Training: A Regional Approach to Municipal Planning and Investment


Shepherdstown, WV

Event Date:

April 14, 2009 – April 16, 2009


This pilot course, which is offered in collaboration with the National Association of Clean Water Agencies (NACWA), provides techniques for putting green infrastructure to work specifically for public utility executives and officials, emphasizing how utilities can start, finance, build, and maintain green infrastructure projects to meet their water supply and water quality needs.

Water pollution control is increasingly recognized as both ecologically and economically beneficial. Green infrastructure methods, like rain gardens and bioretention systems, are designed to mimic natural hydrologic processes and prevent rainwater runoff from flooding urban storm drain systems.

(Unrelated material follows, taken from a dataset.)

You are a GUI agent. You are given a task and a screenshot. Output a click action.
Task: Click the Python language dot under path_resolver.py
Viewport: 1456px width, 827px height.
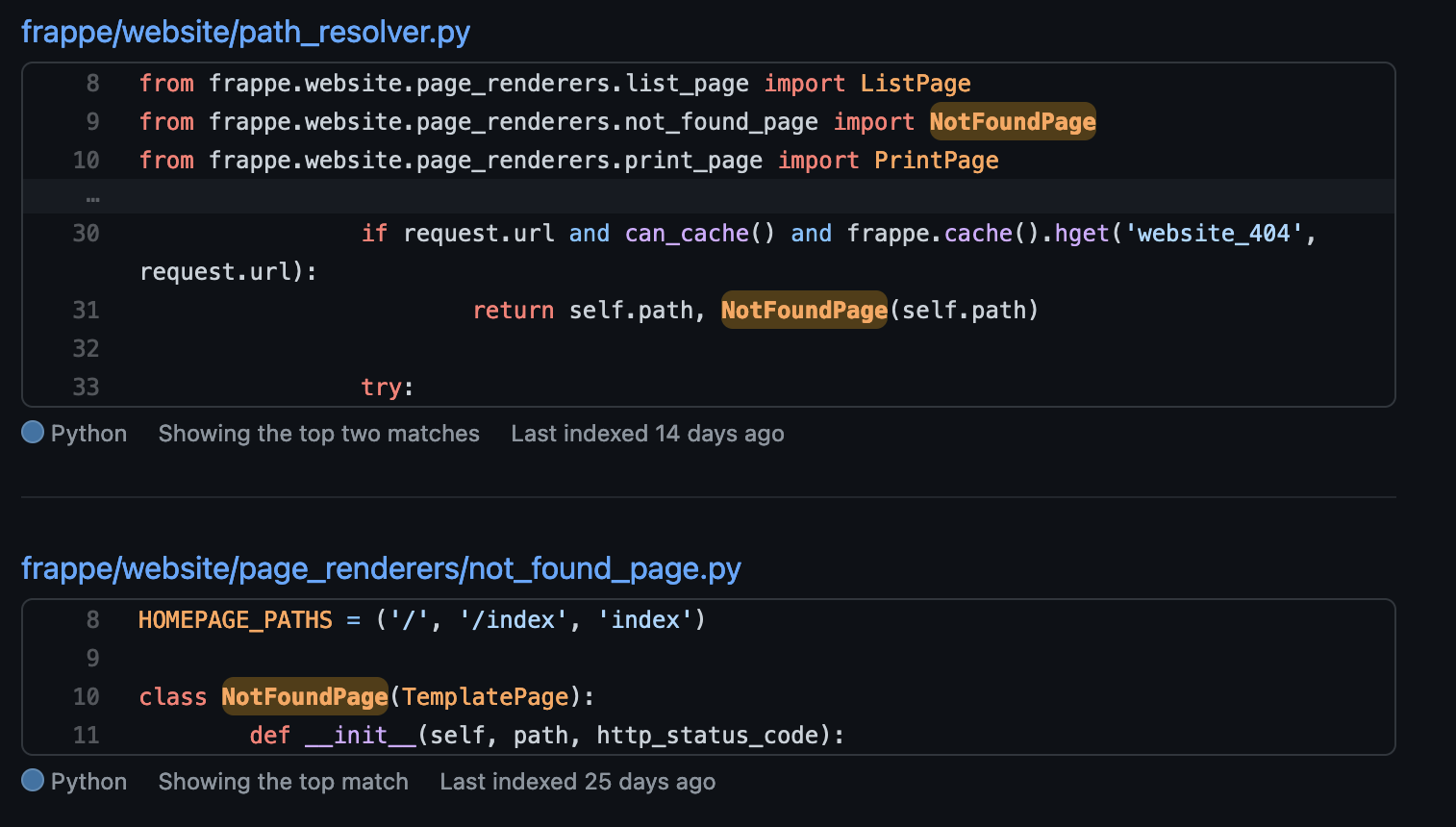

The installation of green infrastructure can improve water quality in receiving bodies of water by reducing stormwater runoff. Green infrastructure also offers a slew of additional benefits, including reduced urban heat island effect during the summer, improved community aesthetics, and enhanced property values.

The goal of this training is to teach the utility how to make the most of green infrastructure’s many benefits. The curriculum will include a variety of educational lectures and classroom activities led by specialists in developing, financing, implementing, and maintaining green infrastructure and low-impact development methods.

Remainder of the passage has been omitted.